A travers treize autres nouvelles, l'auteur explore de nouvelles facettes de la cité. Que ce soit pour la toute première fois ou la seconde, on est toujours aussi subjugués par le charme slave de cette utopie.
Célestopol célèbre la démesure d'un homme qui a voulu faire de ce lieu, un antre pour les arts et les sciences. Refuge pour lui-même car il se met, ainsi, hors de portée de la terrible et orgueilleuse tsarine, mais aussi pour tous les esprits éclairés intéressés de venir voir de plus près cette curiosité. Célestopol dégage un véritable art de vivre qui prend parfois forme dans l'intimité des salons tels celui de la célèbre maîtresse du duc Nikolaï, Tuppence Abberline où se croisent des personnalités brillantes comme Marie Curie et des figures inconnues, éprises de liberté et d'indépendance, à l'image de Be-Yeong, qui par sa franchise et sa vivacité, dans "Le revers de la médaille" a su attirer la sympathie d'une femme tout aussi fascinante. L'art étant au premier plan, il est donc normal que nos pas nous conduisent à l'opéra Romanova. C'est un bijou architectural que l'on doit à l'illustre architecte français, Charles Garnier et qui représente la seule touche occidentale au milieu de ce patrimoine russe. Dans "Une nuit à l'opéra Romanova", la soirée s'annonce mouvementée. En effet, Arnrun et Wojtek sont chargés d'assurer la sécurité d'un prestidigitateur de renom, Selim le Magnifique qui se produit justement à l'opéra. Le spectacle est subjuguant et le magicien, magistrale. Lorsque le clou du spectacle arrive, tout le monde est suspendu car Selim a décidé de conclure en utilisant le fameux miroir magique dit maudit. La foule s'attend donc à un dénouement mortel. Mais voilà que sur la surface du miroir apparaît une rue commerçante bien connue de Célestopol, plus surprenant encore de voir le magicien traverser le miroir pour revenir cinq minutes plus tard avec un bouquet de fleurs, acheté au fleuriste du coin. Puis, l'envie lui prend d'aller emprunter le tableau de Léonard de Vinci, Salvator Mundi, nouvellement exposé au musée afin que tous puissent l'admirer. Un chef d'oeuvre prêté pour l'occasion par l'archiduc François Ferdinand qui, sous la plume d'Emmanuel Chastellière, est bien vivant en 1922. Mais alors que le magicien s'apprête à ramener l'oeuvre d'art, celle-ci lui échappe des mains pour prendre son envol. S'ensuit alors une rocambolesque poursuite dans laquelle Arnrun s'est engagée afin de remettre la main sur le tableau fuyard. Un brin décoiffant, cette aventure est digne de celles menées par le plus gentleman des cambrioleurs, Arsène Lupin.

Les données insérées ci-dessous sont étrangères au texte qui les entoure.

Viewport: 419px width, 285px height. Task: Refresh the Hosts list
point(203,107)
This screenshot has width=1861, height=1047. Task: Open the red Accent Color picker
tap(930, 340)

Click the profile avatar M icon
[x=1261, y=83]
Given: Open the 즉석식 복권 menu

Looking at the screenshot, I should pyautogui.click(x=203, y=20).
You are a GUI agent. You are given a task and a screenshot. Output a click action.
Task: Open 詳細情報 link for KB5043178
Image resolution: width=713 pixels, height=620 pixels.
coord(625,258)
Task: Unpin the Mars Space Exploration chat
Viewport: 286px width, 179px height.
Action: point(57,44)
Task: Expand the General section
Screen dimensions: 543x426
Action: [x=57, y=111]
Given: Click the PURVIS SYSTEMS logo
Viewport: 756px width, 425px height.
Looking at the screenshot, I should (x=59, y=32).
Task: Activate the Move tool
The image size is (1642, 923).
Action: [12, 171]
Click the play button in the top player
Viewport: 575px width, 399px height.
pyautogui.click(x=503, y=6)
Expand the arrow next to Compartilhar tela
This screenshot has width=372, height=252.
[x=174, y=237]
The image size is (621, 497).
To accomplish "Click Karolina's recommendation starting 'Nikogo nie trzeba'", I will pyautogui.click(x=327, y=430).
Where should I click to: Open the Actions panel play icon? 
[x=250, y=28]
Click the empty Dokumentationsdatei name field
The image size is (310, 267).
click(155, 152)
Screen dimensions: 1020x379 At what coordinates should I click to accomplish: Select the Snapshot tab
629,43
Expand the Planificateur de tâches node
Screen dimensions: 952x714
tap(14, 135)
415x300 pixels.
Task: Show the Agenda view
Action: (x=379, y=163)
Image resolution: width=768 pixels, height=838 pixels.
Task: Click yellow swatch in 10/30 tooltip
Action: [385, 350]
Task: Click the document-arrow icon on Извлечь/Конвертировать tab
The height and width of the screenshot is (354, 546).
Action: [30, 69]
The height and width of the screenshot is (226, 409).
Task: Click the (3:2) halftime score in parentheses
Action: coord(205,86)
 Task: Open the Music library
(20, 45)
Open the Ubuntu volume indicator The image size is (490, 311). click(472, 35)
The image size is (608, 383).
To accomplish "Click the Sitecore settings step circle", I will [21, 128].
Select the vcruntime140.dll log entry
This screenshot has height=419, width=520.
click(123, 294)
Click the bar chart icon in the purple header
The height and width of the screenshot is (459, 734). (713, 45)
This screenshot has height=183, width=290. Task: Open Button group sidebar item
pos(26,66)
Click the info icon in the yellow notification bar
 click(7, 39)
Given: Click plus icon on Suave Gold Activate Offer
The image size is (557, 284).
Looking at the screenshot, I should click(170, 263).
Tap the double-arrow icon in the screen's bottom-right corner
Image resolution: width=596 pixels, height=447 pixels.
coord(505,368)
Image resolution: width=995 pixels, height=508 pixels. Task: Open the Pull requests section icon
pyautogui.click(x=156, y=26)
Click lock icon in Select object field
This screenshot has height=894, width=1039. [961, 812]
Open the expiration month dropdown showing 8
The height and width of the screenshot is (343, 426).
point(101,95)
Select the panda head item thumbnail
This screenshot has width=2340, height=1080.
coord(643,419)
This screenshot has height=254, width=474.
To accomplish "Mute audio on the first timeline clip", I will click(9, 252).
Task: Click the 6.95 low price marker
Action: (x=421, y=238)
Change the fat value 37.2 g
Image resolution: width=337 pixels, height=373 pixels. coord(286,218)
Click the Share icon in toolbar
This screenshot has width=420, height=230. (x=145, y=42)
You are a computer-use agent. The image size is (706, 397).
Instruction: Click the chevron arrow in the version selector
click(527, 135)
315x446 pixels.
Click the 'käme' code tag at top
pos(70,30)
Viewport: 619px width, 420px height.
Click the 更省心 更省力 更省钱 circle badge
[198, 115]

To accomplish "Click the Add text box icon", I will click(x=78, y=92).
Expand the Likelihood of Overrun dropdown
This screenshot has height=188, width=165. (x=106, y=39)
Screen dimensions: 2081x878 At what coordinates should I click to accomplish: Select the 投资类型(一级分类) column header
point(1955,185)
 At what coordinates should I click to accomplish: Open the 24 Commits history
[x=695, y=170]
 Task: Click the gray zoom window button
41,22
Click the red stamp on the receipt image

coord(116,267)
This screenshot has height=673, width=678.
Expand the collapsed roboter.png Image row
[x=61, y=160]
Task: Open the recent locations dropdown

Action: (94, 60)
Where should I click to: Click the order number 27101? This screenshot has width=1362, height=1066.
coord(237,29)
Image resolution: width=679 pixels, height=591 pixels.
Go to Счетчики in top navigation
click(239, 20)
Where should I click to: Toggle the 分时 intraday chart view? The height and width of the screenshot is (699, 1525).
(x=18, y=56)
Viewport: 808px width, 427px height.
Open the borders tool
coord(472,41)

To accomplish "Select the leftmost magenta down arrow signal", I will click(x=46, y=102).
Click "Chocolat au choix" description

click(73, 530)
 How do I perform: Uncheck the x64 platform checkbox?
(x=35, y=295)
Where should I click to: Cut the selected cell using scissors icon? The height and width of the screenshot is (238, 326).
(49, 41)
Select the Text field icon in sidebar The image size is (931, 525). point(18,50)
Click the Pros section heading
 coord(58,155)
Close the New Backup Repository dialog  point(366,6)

Mais sous le vernis de la belle Célestopol se cachent des quartiers plus sombres situés sous la ville que les élites ignorent volontairement. Bouillonnants de vie, les oubliés s'y croisent souvent sans se connaître. Parmi eux, l'auteur nous attache aux pas de certains pour nous faire partager des moments forts de leur vie. Par exemple, dans "Mon Rossignol", on fait la connaissance d'Alissa, une idéaliste qui veut renouer avec une ancienne relation pour aider la cause des travailleurs afin notamment d'améliorer leurs conditions de travail. Mais peut-elle réellement espérer se faire entendre des requins qui détiennent le pouvoir ? Entre luttes sociales, corruption et petite criminalité, les rues de Célostopol ne sont pas toutes sûres, surtout avec cette bande de voyous qui fait sa loi dans les bas quartiers. Pour faire écho aux célèbres Apaches qui ont mené la vie dure aux forces de l'ordre à Paris dans les années 20, Emmanuel Chastellière a imaginé un groupuscule similaire dont les membres se font appeler les Cheyennes. On croise d'ailleurs leur chemin à plusieurs reprises dans cet ouvrage. Ainsi, dans "Un visage dans la cendre", ils font la misère à un petit voleur du nom de Kokorin qui, pour tenter de leur échapper, s'est réfugié dans les couloirs abandonnés du métro. Seulement ils sont tenaces et lorsqu'ils ont flairé une proie, ils ne la lâchent pas si facilement. Anastasia dans "La fille de l'hiver" va, elle-même, en faire les frais. En effet, persécutée par ces derniers, elle représente un contrat juteux s'ils arrivent à la ramener à leur commanditaire. Véritables pieds de nez pour le duc Nikolaï, ils sont un fléau qui entache la sécurité de la cité lunaire et sèment beaucoup trop de cadavres sur leur passage.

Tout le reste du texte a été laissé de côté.